Tuesday’s maiden flight to Nairobi was flagged off by the Prime Minister, Dr. Ruhakana Rugunda who said the country plans to play a critical role in the geopolitical and economic stability of East Africa as a region.

“Today, we stand here as witnesses to this historic moment were our national airline takes to the skies. I am glad some of us have had the honor to be associated with this great day. The country will always remember it. As a nation, we are strategically placed and with our airline, our neighbors will easily access our market and connect to their destinations,” he said before the plane took off to the skies from Entebbe International Airport.

“As we launch commercial flights, two of the four Bombardier aircraft were successfully delivered and approved to fly. The other two will be delivered next month as scheduled.
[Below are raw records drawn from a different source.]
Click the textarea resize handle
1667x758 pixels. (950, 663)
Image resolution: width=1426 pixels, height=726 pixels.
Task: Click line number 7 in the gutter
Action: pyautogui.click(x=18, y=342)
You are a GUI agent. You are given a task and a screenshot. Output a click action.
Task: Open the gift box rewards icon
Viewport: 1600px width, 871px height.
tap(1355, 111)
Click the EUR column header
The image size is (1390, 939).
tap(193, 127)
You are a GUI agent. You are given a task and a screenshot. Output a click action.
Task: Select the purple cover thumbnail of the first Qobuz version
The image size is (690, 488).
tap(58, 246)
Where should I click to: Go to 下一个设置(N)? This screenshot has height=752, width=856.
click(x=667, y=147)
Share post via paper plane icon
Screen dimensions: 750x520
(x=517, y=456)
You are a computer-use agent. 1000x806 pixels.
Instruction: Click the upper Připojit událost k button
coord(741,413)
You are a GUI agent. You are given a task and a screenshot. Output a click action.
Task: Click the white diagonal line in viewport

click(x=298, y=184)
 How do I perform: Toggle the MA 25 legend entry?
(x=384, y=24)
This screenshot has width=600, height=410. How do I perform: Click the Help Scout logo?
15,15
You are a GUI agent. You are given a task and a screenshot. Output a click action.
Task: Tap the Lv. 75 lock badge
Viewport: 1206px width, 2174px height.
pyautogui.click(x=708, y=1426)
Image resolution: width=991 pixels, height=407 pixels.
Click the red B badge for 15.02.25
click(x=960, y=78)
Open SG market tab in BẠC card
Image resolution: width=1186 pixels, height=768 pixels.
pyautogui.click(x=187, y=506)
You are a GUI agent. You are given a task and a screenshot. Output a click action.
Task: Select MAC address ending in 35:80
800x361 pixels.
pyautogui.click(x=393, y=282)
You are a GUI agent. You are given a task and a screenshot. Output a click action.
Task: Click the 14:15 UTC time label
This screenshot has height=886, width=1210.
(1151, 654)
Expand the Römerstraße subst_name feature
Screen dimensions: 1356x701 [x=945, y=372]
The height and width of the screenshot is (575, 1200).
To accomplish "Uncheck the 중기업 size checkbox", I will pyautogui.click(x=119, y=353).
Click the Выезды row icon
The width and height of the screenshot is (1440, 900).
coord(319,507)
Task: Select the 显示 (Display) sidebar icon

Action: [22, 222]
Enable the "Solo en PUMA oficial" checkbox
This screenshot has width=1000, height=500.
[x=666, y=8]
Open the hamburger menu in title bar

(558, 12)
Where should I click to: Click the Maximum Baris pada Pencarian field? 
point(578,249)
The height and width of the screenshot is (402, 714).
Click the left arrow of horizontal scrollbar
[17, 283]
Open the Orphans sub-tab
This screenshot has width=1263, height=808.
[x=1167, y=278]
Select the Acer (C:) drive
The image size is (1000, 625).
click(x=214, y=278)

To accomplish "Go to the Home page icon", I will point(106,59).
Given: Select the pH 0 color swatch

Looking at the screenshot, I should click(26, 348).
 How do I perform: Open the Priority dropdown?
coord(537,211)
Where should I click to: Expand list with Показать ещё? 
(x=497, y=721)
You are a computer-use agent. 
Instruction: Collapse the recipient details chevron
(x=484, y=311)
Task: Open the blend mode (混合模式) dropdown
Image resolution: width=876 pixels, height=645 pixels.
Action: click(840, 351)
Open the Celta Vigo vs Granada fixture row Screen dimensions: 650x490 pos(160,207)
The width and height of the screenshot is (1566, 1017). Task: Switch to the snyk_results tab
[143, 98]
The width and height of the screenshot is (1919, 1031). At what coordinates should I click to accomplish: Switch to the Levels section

The airbuses will be delivered later in 2020,” he said.

Uganda Airlines effective from tomorrow will make commercial flights to Nairobi, Juba twice daily, Mogadishu three times daily, Dar-es-Salaam and Kilimanjaro once a day, Bujumbura and Mombasa thrice a week.

The company will begin with two months promotional fares of Nairobi Return USD 278, Juba Return USD 225, Mogadishu Return US$ 590, Dar Return USD 286, Bujumbura Return USD 292, Mombasa Return USD 325, Kilimanjaro Return USD 311 inclusive of taxes.

In April, government received the first two of the four Bombardier CRJ900 regional Aircrafts that were ordered by Uganda National Airlines Company in July 2018.

The third jet will be delivered this month and the fourth plane is expected in September 2019. The commercialization of the airline will start on 28 august to various destinations in Kenya, Burundi, Democratic Republic of Congo (DRC), Ghana, Nigeria, Rwanda, Somalia, South Africa, Sudan, Tanzania, Zambia, Zimbabwe and Zanzibar.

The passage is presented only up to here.